Co-expression analysis identifies organ-specific gene regulatory networks responsive to phosphate limitation in hemp (Cannabis sativa L.)
摘要
Cannabis sativa L. is a compelling model species for studying how human selection has shaped plant traits through domestication. Cannabis hemp-type varieties are grown for fibre and seed, whereas drug-types are cultivated for high cannabinoid content in pharmaceutical and recreational use. These contrasting selection criteria have led to divergent physiological and morphological traits, providing a valuable model to investigate underlying molecular and physiological mechanisms. Cultivation of hemp on more marginal soils has favoured a greater capacity to acclimate to nutrient limitations, particularly phosphorus deficiency. However, the mechanisms underlying enhanced phosphorus acclimation in hemp remain poorly understood.

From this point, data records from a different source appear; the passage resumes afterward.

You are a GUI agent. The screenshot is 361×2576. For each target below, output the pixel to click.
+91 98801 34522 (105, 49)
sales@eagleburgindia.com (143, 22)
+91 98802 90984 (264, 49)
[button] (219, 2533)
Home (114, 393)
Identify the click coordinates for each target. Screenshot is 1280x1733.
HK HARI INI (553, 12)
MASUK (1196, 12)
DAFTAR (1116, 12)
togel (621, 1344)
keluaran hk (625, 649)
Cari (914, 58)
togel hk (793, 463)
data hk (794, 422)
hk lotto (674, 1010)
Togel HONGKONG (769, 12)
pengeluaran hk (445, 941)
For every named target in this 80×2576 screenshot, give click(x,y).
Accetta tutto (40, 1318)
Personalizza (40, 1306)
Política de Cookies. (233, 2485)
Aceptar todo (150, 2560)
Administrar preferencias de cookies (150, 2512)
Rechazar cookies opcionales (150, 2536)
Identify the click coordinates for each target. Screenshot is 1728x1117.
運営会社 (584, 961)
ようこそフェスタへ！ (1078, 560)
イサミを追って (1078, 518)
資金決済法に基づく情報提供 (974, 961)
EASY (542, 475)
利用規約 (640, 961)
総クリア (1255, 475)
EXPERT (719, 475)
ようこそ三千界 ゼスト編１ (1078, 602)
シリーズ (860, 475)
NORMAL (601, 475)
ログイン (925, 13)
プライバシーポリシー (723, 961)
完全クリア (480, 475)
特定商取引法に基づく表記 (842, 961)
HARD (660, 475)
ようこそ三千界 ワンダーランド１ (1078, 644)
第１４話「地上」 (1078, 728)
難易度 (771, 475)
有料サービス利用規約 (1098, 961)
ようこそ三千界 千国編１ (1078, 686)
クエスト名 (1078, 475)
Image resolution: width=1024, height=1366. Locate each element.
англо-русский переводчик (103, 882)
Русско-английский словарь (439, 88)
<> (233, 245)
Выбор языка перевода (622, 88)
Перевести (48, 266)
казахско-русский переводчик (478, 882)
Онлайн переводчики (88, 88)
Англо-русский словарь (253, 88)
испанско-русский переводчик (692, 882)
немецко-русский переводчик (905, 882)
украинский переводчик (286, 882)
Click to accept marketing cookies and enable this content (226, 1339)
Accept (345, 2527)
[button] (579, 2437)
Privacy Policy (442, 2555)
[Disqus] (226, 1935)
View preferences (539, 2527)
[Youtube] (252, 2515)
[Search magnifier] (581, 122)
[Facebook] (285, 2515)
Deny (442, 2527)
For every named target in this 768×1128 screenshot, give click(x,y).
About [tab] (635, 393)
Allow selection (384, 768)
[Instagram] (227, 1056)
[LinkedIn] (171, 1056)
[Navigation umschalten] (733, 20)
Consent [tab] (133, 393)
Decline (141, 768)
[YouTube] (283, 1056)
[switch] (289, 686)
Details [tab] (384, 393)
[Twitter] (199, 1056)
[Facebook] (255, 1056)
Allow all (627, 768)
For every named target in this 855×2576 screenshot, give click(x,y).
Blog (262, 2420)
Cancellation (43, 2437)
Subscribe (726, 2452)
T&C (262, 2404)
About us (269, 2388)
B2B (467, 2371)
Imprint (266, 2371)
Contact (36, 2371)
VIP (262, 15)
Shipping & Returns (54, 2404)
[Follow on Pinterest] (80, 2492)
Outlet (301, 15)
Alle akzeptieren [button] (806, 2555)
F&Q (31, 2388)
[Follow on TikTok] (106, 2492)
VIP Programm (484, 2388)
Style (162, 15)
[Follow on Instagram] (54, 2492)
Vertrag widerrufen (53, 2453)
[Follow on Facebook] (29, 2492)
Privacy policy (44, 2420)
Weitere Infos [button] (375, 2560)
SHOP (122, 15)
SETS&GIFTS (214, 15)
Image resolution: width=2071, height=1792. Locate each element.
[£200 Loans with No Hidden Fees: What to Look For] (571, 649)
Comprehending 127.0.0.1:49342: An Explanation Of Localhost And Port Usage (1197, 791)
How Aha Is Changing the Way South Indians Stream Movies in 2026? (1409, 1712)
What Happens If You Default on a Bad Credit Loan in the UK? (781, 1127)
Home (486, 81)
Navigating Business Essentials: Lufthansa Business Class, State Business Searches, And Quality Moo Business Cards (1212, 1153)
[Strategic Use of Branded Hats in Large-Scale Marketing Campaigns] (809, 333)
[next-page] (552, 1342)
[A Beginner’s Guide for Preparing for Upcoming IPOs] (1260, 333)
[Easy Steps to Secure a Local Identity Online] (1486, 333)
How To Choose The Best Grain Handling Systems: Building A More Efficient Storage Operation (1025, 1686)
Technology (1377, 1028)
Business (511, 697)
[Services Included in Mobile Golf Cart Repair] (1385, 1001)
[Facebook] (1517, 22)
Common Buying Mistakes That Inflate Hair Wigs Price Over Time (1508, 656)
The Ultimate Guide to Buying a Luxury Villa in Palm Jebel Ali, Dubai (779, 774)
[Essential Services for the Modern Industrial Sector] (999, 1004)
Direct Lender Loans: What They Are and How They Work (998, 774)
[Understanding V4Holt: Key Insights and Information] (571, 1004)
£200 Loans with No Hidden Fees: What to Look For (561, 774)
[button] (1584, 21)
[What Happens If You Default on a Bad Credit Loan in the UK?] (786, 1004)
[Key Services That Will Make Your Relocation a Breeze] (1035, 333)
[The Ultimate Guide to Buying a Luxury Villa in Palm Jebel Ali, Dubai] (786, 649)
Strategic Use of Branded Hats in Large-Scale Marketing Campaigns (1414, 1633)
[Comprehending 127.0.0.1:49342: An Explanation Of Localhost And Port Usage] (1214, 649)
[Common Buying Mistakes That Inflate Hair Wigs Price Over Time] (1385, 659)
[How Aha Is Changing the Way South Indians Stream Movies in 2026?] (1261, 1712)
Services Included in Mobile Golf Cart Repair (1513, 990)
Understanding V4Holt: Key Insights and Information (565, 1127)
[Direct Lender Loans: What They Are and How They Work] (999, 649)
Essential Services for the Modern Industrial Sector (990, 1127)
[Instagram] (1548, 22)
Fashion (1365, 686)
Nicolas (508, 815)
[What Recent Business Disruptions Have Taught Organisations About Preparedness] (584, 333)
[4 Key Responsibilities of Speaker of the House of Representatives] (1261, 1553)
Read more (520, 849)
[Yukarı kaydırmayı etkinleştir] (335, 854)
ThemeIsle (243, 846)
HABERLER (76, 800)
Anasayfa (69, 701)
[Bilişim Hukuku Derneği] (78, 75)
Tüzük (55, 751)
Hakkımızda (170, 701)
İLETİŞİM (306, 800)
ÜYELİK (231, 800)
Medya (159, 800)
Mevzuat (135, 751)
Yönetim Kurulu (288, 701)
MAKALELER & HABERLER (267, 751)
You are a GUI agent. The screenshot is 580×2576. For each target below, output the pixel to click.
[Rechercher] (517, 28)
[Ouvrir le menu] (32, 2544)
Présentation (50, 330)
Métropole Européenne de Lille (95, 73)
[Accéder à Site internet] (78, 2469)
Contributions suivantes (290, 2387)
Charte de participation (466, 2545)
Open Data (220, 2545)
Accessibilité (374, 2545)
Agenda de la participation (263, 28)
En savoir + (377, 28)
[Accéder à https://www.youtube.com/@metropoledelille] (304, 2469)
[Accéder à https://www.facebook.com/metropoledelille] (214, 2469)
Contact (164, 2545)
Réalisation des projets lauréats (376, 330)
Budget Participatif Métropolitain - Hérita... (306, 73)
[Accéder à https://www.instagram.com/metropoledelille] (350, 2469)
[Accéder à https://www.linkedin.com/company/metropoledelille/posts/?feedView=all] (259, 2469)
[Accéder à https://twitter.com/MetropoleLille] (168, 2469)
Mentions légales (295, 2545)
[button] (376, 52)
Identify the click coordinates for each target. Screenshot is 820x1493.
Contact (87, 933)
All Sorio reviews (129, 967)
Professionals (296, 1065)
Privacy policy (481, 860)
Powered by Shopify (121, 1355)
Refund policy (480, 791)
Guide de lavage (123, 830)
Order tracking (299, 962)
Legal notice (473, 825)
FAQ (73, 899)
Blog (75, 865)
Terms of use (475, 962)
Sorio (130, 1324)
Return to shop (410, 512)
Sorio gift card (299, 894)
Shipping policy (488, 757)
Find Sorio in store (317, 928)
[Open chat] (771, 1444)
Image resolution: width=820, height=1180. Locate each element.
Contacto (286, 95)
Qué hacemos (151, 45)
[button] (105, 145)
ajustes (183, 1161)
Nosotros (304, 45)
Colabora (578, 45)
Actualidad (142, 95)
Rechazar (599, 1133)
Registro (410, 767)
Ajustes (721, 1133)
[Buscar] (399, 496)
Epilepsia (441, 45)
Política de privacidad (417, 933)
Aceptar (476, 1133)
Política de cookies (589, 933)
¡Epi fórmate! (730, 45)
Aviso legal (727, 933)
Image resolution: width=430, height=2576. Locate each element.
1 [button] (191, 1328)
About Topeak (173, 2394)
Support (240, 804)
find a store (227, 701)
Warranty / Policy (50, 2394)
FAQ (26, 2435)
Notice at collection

ResultsUsing Weighted Gene Co-expression Network Analysis (WGCNA) of RNA-seq data from multiple organs of hemp-type Cannabis grown under contrasting phosphate supplies, we performed a global transcriptome analysis to capture organ-specific and phosphate-responsive gene expression dynamics. This analysis identified twelve co-expression modules capturing coordinated gene expression across organs and phosphate conditions, reflecting processes related to organ function (e.g. root development, fibre production, and flower development) and metabolism (including photosynthesis, nutrient transport, and lipid remodelling), as well as their relationships to physiological traits. Two modules, representing leaf- and root-specific responses, were strongly associated with plant phosphorus status, and cross-comparison with genes under selection during Cannabis domestication showed significant overlap with these modules. Gene regulatory network analysis revealed how gene expression supports prioritisation of resource allocation towards reproductive organs, with the Cannabis homolog of SPX DOMAIN GENE3 (SPX3) identified as a central hub in leaf tissues coordinating the shoot phosphate starvation response. In the root-specific module, root system architecture remodelling was mediated by transcription factors including SCARECROW-LIKE (SCL) family members and a homolog of the C2H2-type transcription factor SENSITIVE TO PROTON RHIZOTOXICITY (STOP). Strigolactones emerged as key hormonal regulators of the root-specific PSR, highlighting their role in phosphate deficiency tolerance in hemp.
ConclusionThese findings provide an integrated, organ-specific view of gene networks underlying the phosphate starvation response in hemp and reveal distinct features of nutrient adaptation following domestication. They identify targets for improving nutrient use efficiency in hemp and support comparative studies across Cannabis germplasm.